The great comedian W.C. Fields once said, “If at first you don’t succeed, try, try again. Then quit. There’s no point in being a damn fool about it.”
Sometimes, you reach a point where there’s just no point in trying to salvage a failed effort.
And the best way to save further time, money and frustration is to give up, go back to the drawing board and devote your time and effort into coming up with a better plan.
We might be at that point with the city of Schenectady’s beleaguered sidewalk experiment.
Back in January 2019, we were optimistic about the city’s creative way to pay for new sidewalks by allowing residents to set up sidewalk assessment districts and pay for the upgrades over time. It’s worked in other cities.
We thought that if the city could control costs through bidding and economies of scale, explore ways to offset costs to homeowners through grants and casino revenue, and come up with an allowance for financial hardship, they might be able to make something work.
But when the plan was put into practice in Schenectady, it turned out to be a financial and logistical flop.
Early estimates used to generate neighborhood support for the sidewalk districts came in way over budget, and city officials were reluctant to share information with citizens about the unexpected expenses.
Bids for the initial project, for sidewalks along Ardsley Road, came in far higher than anticipated, as city officials didn’t consider factors like tree removal and backfilling of the ground.
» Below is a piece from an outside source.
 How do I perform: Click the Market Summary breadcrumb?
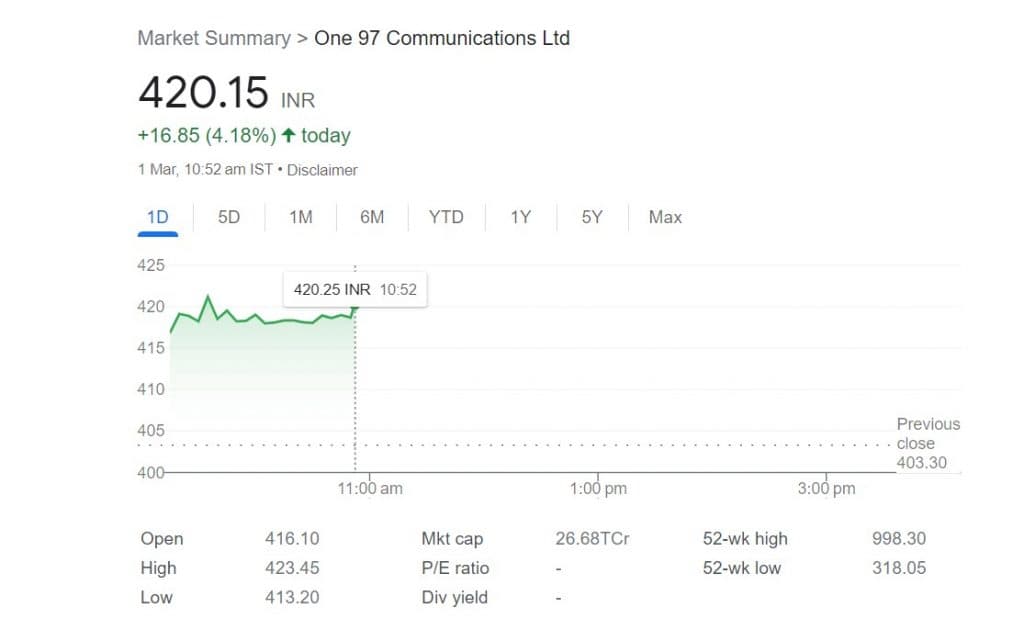click(x=213, y=39)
As a result, the City Council was forced to take money from the city’s capital budget to offset the cost to property owners.
Now we’re on to a project or DeCamp Avenue, which is supposed to be combination sidewalk and road repaving project.
Some city officials are suggesting removing the street work from that project or rebidding the sidewalk portion of it to bring down costs.
Other are suggesting that the costs for sidewalk upgrades be capped and that the city pay for cost overruns. Some are urging the city to keep moving forward with the sidewalk project, working in fixes to lower costs, such as perhaps trying to renegotiate material costs.
And because money has already been allocated, some city officials believe the city might have to forge ahead whether it wants to or not.
With the mayor talking about slashing the police force due to the city’s dire financial condition, maybe pushing a flawed, expensive, mismanaged, nontransparent sidewalk plan isn’t the best use taxpayers’ money right now.
Yes, the sidewalk repairs are needed. But it’s been clear for quite some time that this isn’t the best way to do them.
City officials need to quit while they’re behind, regroup, and take the time to come up with a well-thought-out new plan, with firm costs and total transparency. And don’t move forward until they have one.
This project hasn’t been a success.
It’s time for city officials to stop being a damn fool about it.